The Little Dancer is a low-floor tram brand built by Alna Sharyo, a Japanese manufacturer of trams and light rail vehicles.

Overview 
The name "Little Dancer" was  chosen by Alna Sharyo for two reasons, firstly to evoke an image of a lively dancer, and secondly for its similarity to the Japanese word "dansa". "Dansa" in Japanese means "step", pertaining to the step-free access that the trams provide. The result is aimed to evoke an image of a lively, cute, and small tram.
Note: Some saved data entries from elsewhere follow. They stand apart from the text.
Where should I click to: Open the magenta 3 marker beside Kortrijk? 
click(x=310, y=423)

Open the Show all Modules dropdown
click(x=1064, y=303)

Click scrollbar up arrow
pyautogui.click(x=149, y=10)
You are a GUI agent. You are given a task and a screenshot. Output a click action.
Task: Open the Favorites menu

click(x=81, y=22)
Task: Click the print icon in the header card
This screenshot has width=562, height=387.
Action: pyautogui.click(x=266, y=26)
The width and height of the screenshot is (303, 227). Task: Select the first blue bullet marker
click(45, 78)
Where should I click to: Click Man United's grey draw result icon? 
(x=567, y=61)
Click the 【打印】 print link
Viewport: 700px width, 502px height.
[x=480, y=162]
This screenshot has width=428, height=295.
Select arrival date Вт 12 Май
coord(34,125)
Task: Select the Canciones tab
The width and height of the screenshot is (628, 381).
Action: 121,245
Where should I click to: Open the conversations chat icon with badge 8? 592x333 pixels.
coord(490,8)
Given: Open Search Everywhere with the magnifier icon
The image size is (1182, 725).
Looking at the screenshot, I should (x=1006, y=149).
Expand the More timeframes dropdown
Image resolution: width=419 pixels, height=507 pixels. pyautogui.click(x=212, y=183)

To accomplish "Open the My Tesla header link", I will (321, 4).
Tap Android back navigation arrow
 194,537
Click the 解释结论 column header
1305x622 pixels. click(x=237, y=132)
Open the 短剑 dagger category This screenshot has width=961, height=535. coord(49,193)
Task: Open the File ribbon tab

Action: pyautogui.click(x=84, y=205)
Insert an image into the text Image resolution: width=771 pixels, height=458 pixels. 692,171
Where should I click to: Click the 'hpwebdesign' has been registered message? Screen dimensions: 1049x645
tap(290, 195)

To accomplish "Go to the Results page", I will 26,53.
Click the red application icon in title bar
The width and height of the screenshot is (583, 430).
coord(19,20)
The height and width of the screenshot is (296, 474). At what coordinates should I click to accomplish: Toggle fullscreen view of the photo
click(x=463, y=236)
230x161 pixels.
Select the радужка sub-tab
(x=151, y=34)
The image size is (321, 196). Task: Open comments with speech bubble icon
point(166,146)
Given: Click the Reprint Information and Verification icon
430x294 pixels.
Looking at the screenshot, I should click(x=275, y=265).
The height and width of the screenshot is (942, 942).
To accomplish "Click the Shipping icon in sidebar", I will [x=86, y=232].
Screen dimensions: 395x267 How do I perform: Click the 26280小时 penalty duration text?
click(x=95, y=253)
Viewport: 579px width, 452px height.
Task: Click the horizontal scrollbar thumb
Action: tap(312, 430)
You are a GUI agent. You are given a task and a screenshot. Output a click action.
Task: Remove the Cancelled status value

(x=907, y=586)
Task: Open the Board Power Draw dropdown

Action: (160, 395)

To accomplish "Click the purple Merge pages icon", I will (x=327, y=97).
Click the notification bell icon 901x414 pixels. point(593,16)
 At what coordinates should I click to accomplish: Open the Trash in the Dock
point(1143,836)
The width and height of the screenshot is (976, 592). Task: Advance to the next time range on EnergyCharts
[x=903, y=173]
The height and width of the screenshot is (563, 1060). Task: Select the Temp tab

Little Dancer trams feature conventional bogies so that it is easier for railway companies and their maintenance staff  to adjust to the trams when they are introduced.

Type 
There are several variants of the Little Dancer.

Type S 
Type S series are a short body type tram with a single section.
  : Iyo Railway - 2100 series. (10 sets)
  : Iyo Railway - 5000 series. (unknown)
  : Sapporo Streetcar - 1100 series (2 set)
  : Railway Technical Research Institute - LH02 (Test car.) (1 set)

Type L 
Type L series have an articulated three section body.
  : Tosaden Kōtsū - 100 series. (1 set)

Type A 
Type A series adopt 3 or 5 articulated bodies. (Some of the articulations have no bogies and are floating.)
  : Kagoshima City Transportation Bureau - 1000 series (9 sets) and the first Little Dancer type to enter service.
  : Kagoshima City Transportation Bureau - 7000 series (4 sets)

Type U,Ua 
Type S,L,A series weren't 100% low floor, because the motors attached the bogies. U series devises to position the motor. So, U series are 100% low floor. "U" is an initial of "Ultimate".
  : Nagasaki Electric Tramway - 3000 series (3 sets) and 5000 series (3 sets)
  : Toyohashi Railroad - T1000 series (1 set)
  : Toyama Chihō Railway - T100 series (2 sets)
  : Sapporo Streetcar - A1200 series (3 sets)
  : Hankai Tramway - 1001 series (3 sets)
  : Chikuhō Electric Railroad - 5000 series (2 sets)
  : Tosaden Kōtsū - 3000 series (unknown)

Type C 
"C" is an initial of "Combination".
  : Hakodate Transportation Bureau - 9600 series (2 sets)

Type X 
The traction motor is downsized to the limit, and the same driving system as the conventional vehicle is adopted.
  : Kagoshima City Transportation Bureau - 7500 series (unknown)

See also 
In Japan, the three brand compete with Little Dancer.
 Bombardier, ADtranz low floor tram - Niigata Transys has been licensed to make it.
 Siemens, Combino - Hiroshima Electric Railway, Japanese biggest tram company used to use this tram.
 Green Mover Max - This tram was developed in Japan, too. Hiroshima uses this tram, now.